_ASSIGNMENT_: Please read the records below and return each line holding the string "This".

*** DATASET CONTENT Section Begins ***

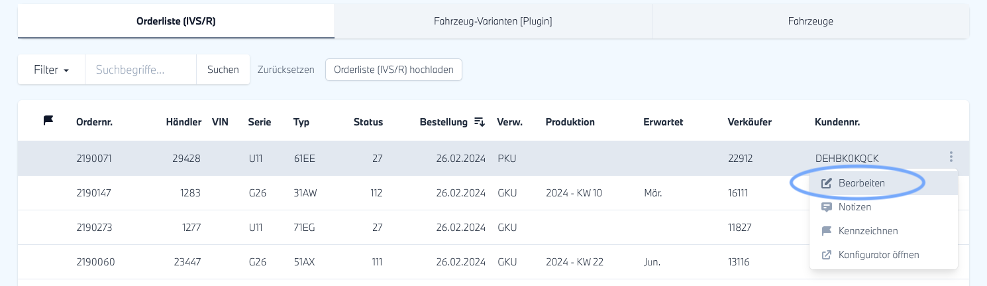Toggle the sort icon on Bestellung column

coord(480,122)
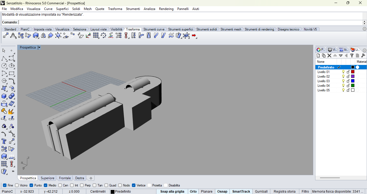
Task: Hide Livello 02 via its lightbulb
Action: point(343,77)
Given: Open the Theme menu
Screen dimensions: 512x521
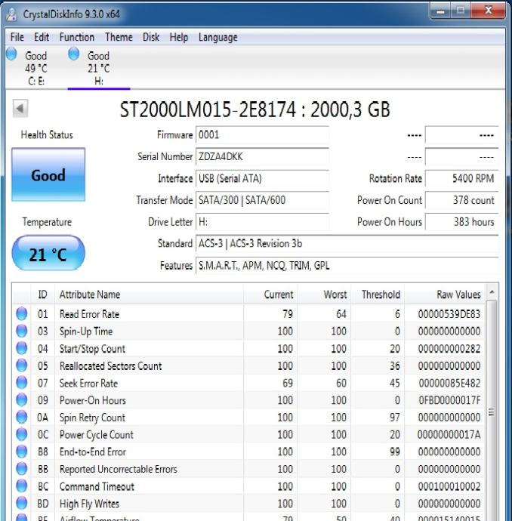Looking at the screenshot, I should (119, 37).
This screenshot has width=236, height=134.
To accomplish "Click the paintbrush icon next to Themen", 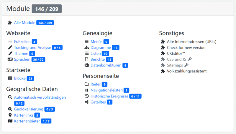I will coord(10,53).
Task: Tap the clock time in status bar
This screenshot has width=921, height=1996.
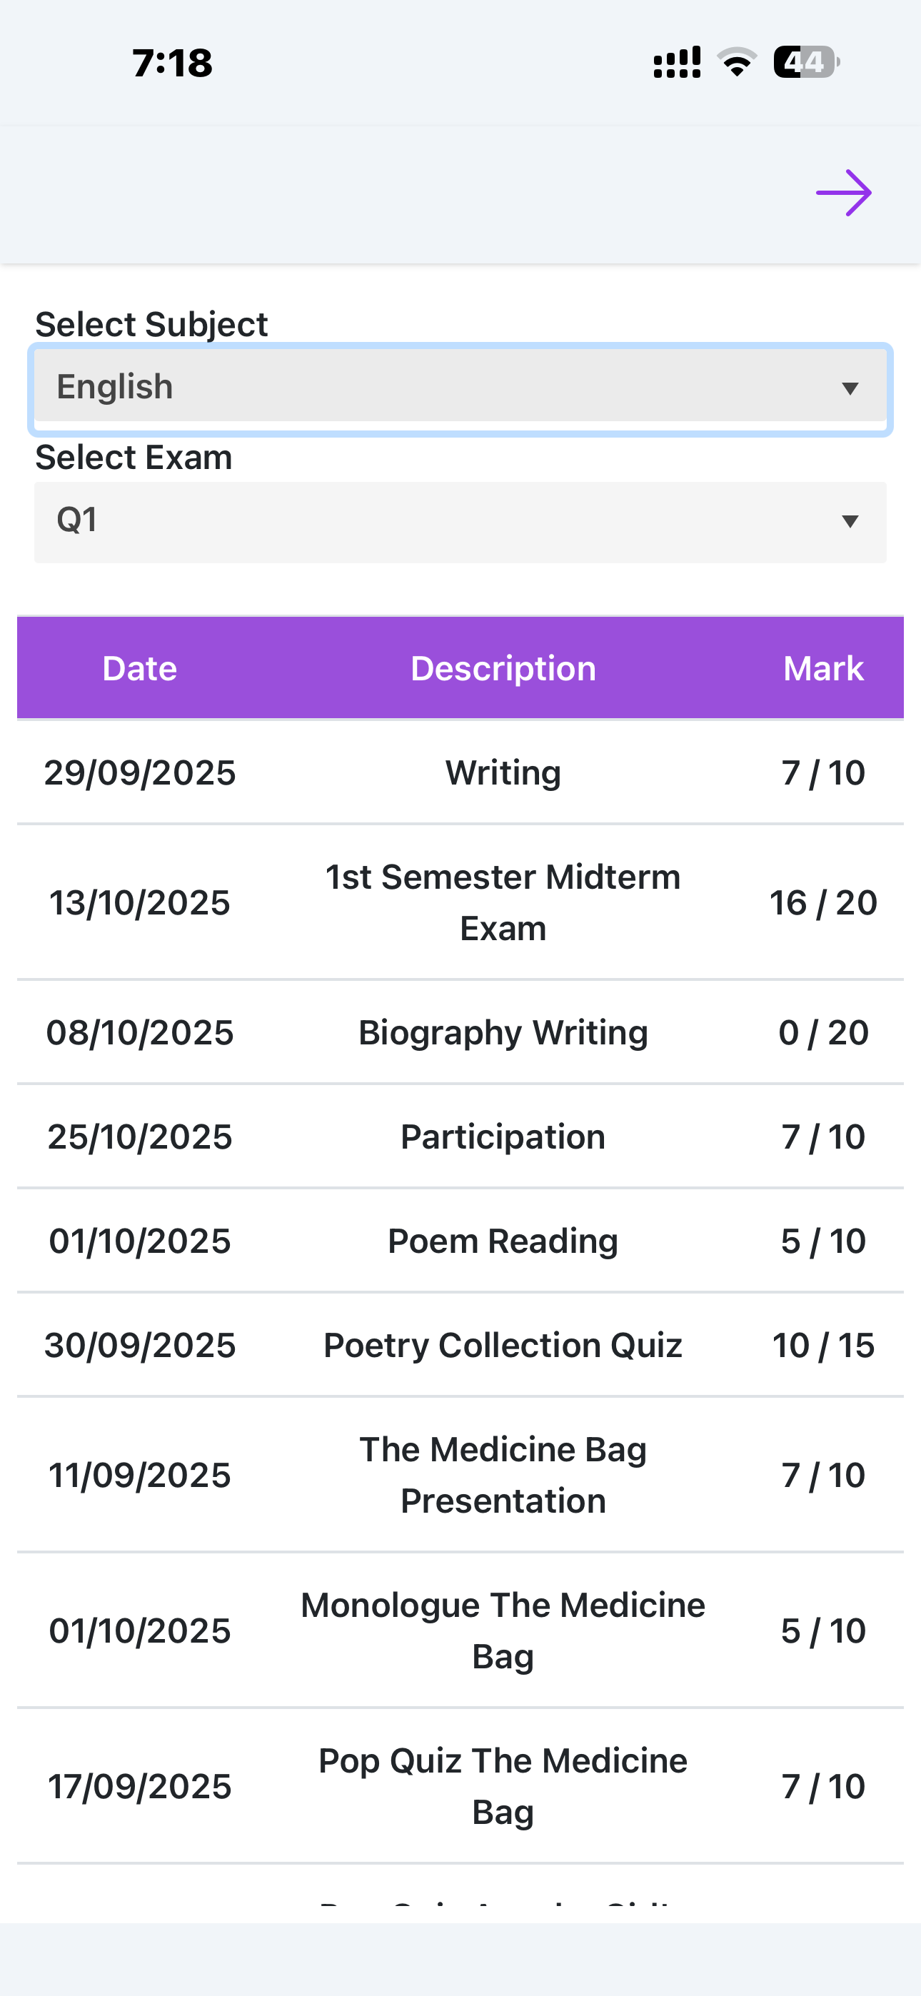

*** DATASET CONTENT Section Ends ***

_SOLUTION_:
This screenshot has width=236, height=134.
This screenshot has width=921, height=1996.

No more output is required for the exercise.